Task brief — The entries below should be transcribed exactly, every one of them.

[[ Input data, beginning ]]

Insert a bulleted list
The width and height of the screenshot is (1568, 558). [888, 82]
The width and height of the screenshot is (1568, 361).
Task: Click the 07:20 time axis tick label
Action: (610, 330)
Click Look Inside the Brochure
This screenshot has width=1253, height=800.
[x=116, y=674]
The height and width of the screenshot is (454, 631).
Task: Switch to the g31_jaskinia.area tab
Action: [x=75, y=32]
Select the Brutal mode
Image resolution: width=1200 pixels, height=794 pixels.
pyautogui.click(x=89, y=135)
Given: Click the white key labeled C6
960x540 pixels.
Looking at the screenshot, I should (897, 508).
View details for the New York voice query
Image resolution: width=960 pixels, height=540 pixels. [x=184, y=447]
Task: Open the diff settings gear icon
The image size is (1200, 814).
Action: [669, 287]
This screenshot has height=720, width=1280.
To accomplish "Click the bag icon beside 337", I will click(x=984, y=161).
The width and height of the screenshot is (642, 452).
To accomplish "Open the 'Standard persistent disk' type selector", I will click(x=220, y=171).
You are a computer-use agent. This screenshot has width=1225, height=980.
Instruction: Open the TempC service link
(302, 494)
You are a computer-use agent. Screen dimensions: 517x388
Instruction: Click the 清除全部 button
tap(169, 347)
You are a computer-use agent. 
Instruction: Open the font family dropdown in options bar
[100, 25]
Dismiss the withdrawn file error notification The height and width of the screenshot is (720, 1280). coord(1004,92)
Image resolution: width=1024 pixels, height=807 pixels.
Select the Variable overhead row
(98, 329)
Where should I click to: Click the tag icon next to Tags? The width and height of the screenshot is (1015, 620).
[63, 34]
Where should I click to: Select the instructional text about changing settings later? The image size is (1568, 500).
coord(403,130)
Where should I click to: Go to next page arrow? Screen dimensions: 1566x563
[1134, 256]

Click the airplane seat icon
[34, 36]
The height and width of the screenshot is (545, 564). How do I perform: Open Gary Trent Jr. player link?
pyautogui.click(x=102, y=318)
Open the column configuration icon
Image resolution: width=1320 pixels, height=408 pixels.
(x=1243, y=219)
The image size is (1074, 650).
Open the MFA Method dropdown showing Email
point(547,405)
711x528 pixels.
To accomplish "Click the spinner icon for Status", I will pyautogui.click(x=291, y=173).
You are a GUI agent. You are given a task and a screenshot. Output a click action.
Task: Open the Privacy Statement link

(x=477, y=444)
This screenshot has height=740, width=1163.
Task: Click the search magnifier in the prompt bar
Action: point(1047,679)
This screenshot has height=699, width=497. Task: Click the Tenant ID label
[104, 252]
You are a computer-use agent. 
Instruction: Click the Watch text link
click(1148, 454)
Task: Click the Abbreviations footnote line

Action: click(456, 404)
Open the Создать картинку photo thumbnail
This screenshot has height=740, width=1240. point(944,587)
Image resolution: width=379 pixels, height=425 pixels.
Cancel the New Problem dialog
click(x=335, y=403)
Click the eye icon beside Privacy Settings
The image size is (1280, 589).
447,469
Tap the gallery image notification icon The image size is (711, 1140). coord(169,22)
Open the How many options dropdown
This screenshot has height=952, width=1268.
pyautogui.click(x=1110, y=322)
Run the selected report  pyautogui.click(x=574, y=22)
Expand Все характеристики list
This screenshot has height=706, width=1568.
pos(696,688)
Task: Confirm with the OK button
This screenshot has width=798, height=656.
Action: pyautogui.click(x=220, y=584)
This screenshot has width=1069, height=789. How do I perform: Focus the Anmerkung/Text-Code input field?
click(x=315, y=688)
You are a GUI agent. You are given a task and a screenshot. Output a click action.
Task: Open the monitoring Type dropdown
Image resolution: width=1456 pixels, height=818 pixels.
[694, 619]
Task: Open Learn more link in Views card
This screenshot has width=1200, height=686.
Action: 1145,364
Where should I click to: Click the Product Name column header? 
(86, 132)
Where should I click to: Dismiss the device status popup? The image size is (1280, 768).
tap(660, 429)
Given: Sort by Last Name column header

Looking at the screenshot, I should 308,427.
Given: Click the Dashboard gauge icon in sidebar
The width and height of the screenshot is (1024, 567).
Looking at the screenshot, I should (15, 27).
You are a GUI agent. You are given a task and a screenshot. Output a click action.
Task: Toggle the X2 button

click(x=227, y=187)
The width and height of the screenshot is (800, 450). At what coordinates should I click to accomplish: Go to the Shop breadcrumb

[[ Input data, end ]]

Response to the exercise —
Insert a bulleted list
The width and height of the screenshot is (1568, 558). [888, 82]
The width and height of the screenshot is (1568, 361).
Task: Click the 07:20 time axis tick label
Action: (610, 330)
Click Look Inside the Brochure
This screenshot has width=1253, height=800.
[x=116, y=674]
The height and width of the screenshot is (454, 631).
Task: Switch to the g31_jaskinia.area tab
Action: [x=75, y=32]
Select the Brutal mode
Image resolution: width=1200 pixels, height=794 pixels.
pyautogui.click(x=89, y=135)
Given: Click the white key labeled C6
960x540 pixels.
Looking at the screenshot, I should (897, 508).
View details for the New York voice query
Image resolution: width=960 pixels, height=540 pixels. [x=184, y=447]
Task: Open the diff settings gear icon
The image size is (1200, 814).
Action: [669, 287]
This screenshot has height=720, width=1280.
To accomplish "Click the bag icon beside 337", I will click(x=984, y=161).
The width and height of the screenshot is (642, 452).
To accomplish "Open the 'Standard persistent disk' type selector", I will click(x=220, y=171).
You are a computer-use agent. This screenshot has width=1225, height=980.
Instruction: Open the TempC service link
(302, 494)
You are a computer-use agent. Screen dimensions: 517x388
Instruction: Click the 清除全部 button
tap(169, 347)
You are a computer-use agent. 
Instruction: Open the font family dropdown in options bar
[100, 25]
Dismiss the withdrawn file error notification The height and width of the screenshot is (720, 1280). coord(1004,92)
Image resolution: width=1024 pixels, height=807 pixels.
Select the Variable overhead row
(98, 329)
Where should I click to: Click the tag icon next to Tags? The width and height of the screenshot is (1015, 620).
[63, 34]
Where should I click to: Select the instructional text about changing settings later? The image size is (1568, 500).
coord(403,130)
Where should I click to: Go to next page arrow? Screen dimensions: 1566x563
[1134, 256]

Click the airplane seat icon
[34, 36]
The height and width of the screenshot is (545, 564). How do I perform: Open Gary Trent Jr. player link?
pyautogui.click(x=102, y=318)
Open the column configuration icon
Image resolution: width=1320 pixels, height=408 pixels.
(x=1243, y=219)
The image size is (1074, 650).
Open the MFA Method dropdown showing Email
point(547,405)
711x528 pixels.
To accomplish "Click the spinner icon for Status", I will pyautogui.click(x=291, y=173).
You are a GUI agent. You are given a task and a screenshot. Output a click action.
Task: Open the Privacy Statement link

(x=477, y=444)
This screenshot has height=740, width=1163.
Task: Click the search magnifier in the prompt bar
Action: point(1047,679)
This screenshot has height=699, width=497. Task: Click the Tenant ID label
[104, 252]
You are a computer-use agent. 
Instruction: Click the Watch text link
click(1148, 454)
Task: Click the Abbreviations footnote line

Action: click(456, 404)
Open the Создать картинку photo thumbnail
This screenshot has height=740, width=1240. point(944,587)
Image resolution: width=379 pixels, height=425 pixels.
Cancel the New Problem dialog
click(x=335, y=403)
Click the eye icon beside Privacy Settings
The image size is (1280, 589).
447,469
Tap the gallery image notification icon The image size is (711, 1140). coord(169,22)
Open the How many options dropdown
This screenshot has height=952, width=1268.
pyautogui.click(x=1110, y=322)
Run the selected report  pyautogui.click(x=574, y=22)
Expand Все характеристики list
This screenshot has height=706, width=1568.
pos(696,688)
Task: Confirm with the OK button
This screenshot has width=798, height=656.
Action: pyautogui.click(x=220, y=584)
This screenshot has width=1069, height=789. How do I perform: Focus the Anmerkung/Text-Code input field?
click(x=315, y=688)
You are a GUI agent. You are given a task and a screenshot. Output a click action.
Task: Open the monitoring Type dropdown
Image resolution: width=1456 pixels, height=818 pixels.
[694, 619]
Task: Open Learn more link in Views card
This screenshot has width=1200, height=686.
Action: 1145,364
Where should I click to: Click the Product Name column header? 
(86, 132)
Where should I click to: Dismiss the device status popup? The image size is (1280, 768).
tap(660, 429)
Given: Sort by Last Name column header

Looking at the screenshot, I should 308,427.
Given: Click the Dashboard gauge icon in sidebar
The width and height of the screenshot is (1024, 567).
Looking at the screenshot, I should (15, 27).
You are a GUI agent. You are given a task and a screenshot. Output a click action.
Task: Toggle the X2 button

click(x=227, y=187)
The width and height of the screenshot is (800, 450). At what coordinates should I click to accomplish: Go to the Shop breadcrumb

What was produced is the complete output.